En la rentas del ahorro, los expertos proponían reducir sensiblemente la cuantía exenta máxima destinada a planes de pensiones, ya que su alto importe favorece a las rentas elevadas. ¡Quién si no puede invertir 833 euros al mes en un producto bloqueado hasta la jubilación! Pues bien, el Gobierno reduce este tope únicamente de 10.000 a 8.000 euros. Ahora los contribuyentes con rentas superiores a 60.000 euros “solo” se ahorrarán 3.700 euros en impuestos en lugar de 4.700. Menudo avance en la equidad tributaria. El Informe Lagares proponía evitar la intermediación bancaria para el pequeño ahorrador creando una cuenta-ahorro (la “Sicav para pobres”) desde la que los pequeños ahorradores pudieran invertir su dinero en cualquier activo sin pagar impuestos hasta el reembolso. También esto se ha quedado en nada. A cambio, Hacienda se ha inventado una especie de depósito o cuenta garantizada (Planes Ahorro 5) cuyos intereses estarán libres de impuestos si se mantienen cinco años, pero que tendrá que ser gestionado por la banca o las aseguradoras, y que las entidades financieras utilizarán para abaratar la captación de pasivo ofreciendo bajas rentabilidades y altas comisiones, tal y como vienen haciendo con los Planes de Pensiones. Un favorcillo a bancos y aseguradoras. Teniendo en cuenta que la máxima aportación anual será 5.000 euros, con un 85% mínimo de capital asegurado la rentabilidad no será gran cosa, así que el ahorro fiscal será muy limitado. Con 5.000 euros a un 3% de rentabilidad (que ya sería alto) obtendríamos 150 euros brutos de intereses, y nos ahorraríamos la friolera 28,50 euros en impuestos al no declarar el 19% del tipo impositivo sobre el ahorro. No dudo que haya quien “pique” e inmovilice su ahorro durante cinco años a cambio de 28 euros, pero considerar este producto como un incentivo al ahorro parece una broma. Cuando los trabajadores se ven abocados a buscar activos de alto rendimiento para complementar su futura exigua pensión, resulta inverosímil que el Gobierno deje fuera de los Planes Ahorro 5 a los activos con mayores rendimientos.

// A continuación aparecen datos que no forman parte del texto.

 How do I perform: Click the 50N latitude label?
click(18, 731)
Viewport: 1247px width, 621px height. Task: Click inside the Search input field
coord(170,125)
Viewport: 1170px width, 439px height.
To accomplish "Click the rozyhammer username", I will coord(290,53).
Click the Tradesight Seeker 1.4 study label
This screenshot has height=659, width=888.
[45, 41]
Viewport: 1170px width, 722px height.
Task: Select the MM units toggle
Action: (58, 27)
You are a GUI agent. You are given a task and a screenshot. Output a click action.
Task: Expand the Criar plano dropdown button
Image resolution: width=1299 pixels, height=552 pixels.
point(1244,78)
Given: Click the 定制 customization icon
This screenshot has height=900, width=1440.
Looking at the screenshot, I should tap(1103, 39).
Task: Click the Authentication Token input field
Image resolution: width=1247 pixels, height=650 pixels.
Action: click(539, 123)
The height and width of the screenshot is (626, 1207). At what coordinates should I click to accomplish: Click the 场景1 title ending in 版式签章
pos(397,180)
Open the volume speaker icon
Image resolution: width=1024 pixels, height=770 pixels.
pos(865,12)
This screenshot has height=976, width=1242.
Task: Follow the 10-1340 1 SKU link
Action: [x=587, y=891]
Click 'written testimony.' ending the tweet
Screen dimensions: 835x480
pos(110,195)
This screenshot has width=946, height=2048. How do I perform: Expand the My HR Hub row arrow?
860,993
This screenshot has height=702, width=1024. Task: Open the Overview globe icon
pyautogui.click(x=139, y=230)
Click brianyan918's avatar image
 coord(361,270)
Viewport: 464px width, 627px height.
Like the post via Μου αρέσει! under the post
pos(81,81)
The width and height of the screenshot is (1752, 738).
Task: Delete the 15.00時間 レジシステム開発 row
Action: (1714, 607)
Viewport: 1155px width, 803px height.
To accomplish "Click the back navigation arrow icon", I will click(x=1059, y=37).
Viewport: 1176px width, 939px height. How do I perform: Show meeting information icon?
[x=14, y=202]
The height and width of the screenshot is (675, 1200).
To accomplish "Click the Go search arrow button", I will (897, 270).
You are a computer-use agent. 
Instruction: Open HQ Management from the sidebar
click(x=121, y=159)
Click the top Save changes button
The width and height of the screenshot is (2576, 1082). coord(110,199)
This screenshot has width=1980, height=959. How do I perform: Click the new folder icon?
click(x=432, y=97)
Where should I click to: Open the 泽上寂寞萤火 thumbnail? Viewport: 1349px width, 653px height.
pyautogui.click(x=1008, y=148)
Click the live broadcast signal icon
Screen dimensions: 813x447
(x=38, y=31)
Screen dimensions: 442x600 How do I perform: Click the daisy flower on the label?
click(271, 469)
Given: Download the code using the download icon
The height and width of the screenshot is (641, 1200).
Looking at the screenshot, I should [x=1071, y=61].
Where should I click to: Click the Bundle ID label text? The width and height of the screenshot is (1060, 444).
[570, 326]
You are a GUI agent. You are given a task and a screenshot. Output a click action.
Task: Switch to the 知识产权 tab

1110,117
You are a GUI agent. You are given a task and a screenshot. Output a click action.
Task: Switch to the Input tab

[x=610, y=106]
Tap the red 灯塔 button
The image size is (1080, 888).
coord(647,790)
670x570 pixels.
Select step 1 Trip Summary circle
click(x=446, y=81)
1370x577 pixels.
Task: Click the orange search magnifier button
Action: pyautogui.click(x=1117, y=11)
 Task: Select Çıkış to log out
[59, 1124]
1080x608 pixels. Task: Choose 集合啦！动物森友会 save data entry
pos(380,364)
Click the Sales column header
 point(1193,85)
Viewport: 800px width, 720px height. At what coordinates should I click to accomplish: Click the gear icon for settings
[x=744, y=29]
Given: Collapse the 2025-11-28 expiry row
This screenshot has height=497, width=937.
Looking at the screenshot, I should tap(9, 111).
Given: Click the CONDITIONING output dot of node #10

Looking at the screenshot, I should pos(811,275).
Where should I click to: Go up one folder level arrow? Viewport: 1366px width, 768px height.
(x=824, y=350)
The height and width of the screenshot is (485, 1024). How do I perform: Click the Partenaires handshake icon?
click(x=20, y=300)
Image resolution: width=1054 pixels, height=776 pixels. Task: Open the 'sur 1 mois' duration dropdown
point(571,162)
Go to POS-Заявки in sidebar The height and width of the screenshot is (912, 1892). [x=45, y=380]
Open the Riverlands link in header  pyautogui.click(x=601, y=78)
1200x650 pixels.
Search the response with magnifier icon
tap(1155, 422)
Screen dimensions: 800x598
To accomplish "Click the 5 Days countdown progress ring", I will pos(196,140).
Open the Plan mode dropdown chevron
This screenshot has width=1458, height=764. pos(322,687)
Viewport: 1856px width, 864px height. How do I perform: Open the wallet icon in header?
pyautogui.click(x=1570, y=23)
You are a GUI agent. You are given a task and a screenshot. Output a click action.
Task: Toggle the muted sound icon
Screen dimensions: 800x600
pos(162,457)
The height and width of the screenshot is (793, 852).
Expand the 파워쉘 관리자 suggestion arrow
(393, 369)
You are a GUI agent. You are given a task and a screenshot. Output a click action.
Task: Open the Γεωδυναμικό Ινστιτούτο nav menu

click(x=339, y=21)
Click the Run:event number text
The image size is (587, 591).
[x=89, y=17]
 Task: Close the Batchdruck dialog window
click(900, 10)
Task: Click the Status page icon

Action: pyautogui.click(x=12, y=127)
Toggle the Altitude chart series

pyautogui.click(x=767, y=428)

En fin, una reforma que no es tal y van… y es que el actual Gobierno se está especializando en dejar todas sus reformas a medias y limitarse a parchear: la laboral, la bancaria, la de las administraciones, la educación, las pensiones y ahora la fiscal. El que venga tras las elecciones tendrá que volver a reformarlo todo para cuadrar las cuentas de nuevo. Menuda legislatura desperdiciada.